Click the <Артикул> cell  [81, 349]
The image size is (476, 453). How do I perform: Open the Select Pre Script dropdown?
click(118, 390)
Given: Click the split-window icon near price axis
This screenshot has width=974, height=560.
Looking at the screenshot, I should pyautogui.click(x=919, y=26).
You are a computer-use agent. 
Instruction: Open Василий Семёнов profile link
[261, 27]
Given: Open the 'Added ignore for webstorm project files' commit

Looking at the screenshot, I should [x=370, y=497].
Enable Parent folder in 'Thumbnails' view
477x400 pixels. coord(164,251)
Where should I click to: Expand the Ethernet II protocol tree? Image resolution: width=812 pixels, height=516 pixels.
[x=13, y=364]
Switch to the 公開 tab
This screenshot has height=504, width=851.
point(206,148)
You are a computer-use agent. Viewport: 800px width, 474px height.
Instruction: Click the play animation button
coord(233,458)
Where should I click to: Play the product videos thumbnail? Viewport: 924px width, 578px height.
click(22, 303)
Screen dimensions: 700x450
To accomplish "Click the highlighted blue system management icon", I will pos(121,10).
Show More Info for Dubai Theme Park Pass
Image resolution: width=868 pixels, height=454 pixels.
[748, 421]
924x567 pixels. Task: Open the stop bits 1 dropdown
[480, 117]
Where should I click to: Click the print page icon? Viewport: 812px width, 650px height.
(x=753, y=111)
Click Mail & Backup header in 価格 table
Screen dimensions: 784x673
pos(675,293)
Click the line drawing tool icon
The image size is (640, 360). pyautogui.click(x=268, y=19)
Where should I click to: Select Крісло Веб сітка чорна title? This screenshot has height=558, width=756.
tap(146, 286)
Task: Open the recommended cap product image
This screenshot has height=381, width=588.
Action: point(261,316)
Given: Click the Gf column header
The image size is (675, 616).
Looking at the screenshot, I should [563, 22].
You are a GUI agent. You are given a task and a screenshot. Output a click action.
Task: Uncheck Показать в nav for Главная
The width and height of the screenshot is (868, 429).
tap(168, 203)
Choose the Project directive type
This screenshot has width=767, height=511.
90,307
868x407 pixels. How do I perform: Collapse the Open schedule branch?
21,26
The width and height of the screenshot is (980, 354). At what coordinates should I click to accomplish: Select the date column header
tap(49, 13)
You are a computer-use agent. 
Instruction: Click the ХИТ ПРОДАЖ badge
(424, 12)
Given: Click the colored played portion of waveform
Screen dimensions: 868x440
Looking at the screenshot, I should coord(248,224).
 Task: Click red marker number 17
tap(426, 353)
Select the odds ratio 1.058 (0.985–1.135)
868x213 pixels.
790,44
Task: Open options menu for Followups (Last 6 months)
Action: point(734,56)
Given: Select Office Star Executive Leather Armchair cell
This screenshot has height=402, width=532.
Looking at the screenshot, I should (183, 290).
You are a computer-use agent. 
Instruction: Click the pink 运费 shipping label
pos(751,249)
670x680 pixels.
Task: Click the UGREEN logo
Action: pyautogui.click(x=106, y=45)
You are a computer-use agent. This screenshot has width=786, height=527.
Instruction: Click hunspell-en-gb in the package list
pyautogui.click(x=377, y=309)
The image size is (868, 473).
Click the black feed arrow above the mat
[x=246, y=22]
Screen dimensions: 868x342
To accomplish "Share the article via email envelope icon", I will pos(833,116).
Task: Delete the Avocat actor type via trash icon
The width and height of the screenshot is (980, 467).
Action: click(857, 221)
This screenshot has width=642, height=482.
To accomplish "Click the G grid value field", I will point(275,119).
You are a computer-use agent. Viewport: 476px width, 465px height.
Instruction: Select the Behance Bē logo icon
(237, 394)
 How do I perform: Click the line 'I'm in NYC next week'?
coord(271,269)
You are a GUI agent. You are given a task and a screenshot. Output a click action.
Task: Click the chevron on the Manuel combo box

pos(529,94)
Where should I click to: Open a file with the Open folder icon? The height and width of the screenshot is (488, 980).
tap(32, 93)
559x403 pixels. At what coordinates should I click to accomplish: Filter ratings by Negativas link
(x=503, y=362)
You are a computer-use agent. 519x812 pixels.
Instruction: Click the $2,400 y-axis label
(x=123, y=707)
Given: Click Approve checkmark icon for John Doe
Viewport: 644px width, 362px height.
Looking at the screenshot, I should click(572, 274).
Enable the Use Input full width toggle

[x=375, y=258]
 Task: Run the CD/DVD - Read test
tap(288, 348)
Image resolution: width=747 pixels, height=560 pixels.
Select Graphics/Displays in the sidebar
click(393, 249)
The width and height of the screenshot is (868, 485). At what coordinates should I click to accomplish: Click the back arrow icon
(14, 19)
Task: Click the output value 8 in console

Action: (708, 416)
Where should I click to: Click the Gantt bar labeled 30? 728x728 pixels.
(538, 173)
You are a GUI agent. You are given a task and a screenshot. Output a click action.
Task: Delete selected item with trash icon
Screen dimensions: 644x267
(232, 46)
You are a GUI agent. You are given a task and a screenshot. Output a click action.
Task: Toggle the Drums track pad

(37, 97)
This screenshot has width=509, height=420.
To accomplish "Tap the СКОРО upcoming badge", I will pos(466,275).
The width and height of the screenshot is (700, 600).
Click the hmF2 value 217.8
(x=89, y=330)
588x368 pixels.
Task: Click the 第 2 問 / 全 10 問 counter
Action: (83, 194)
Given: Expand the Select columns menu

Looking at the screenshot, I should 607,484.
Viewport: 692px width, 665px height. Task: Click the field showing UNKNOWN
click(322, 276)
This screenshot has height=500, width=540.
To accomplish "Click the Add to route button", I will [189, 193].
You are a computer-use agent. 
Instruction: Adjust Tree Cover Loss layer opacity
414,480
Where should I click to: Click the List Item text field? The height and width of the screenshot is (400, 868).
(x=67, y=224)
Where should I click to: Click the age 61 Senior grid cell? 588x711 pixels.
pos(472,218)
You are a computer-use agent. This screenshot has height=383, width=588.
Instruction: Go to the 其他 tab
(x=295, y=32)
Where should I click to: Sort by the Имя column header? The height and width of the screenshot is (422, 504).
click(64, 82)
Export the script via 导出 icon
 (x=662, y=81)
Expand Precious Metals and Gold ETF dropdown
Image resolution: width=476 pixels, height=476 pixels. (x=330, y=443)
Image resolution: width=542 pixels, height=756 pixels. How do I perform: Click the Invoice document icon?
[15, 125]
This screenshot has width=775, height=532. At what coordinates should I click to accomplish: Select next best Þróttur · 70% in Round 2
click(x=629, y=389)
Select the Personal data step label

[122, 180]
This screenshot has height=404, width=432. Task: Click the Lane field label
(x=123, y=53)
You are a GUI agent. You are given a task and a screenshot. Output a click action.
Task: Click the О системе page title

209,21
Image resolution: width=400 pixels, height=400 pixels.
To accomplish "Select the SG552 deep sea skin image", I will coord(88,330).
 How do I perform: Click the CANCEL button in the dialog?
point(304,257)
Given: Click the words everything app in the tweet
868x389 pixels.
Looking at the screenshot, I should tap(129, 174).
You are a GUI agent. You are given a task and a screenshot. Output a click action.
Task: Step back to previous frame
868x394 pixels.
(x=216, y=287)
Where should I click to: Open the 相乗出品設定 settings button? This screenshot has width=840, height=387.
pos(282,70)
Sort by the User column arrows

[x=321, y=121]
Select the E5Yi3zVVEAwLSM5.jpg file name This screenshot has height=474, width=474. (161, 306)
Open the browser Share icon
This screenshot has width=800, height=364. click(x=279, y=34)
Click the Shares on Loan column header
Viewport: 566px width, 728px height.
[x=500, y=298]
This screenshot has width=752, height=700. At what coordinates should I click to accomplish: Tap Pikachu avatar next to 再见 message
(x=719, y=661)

# Task objective
Here the job is to set down exactly the lines of the material above that fall between the one with "Choose the Project directive type" and the one with "Given: Click the colored", inclusive, and nothing beyond them.

# Response
Choose the Project directive type
This screenshot has width=767, height=511.
90,307
868x407 pixels. How do I perform: Collapse the Open schedule branch?
21,26
The width and height of the screenshot is (980, 354). At what coordinates should I click to accomplish: Select the date column header
tap(49, 13)
You are a computer-use agent. 
Instruction: Click the ХИТ ПРОДАЖ badge
(424, 12)
Given: Click the colored played portion of waveform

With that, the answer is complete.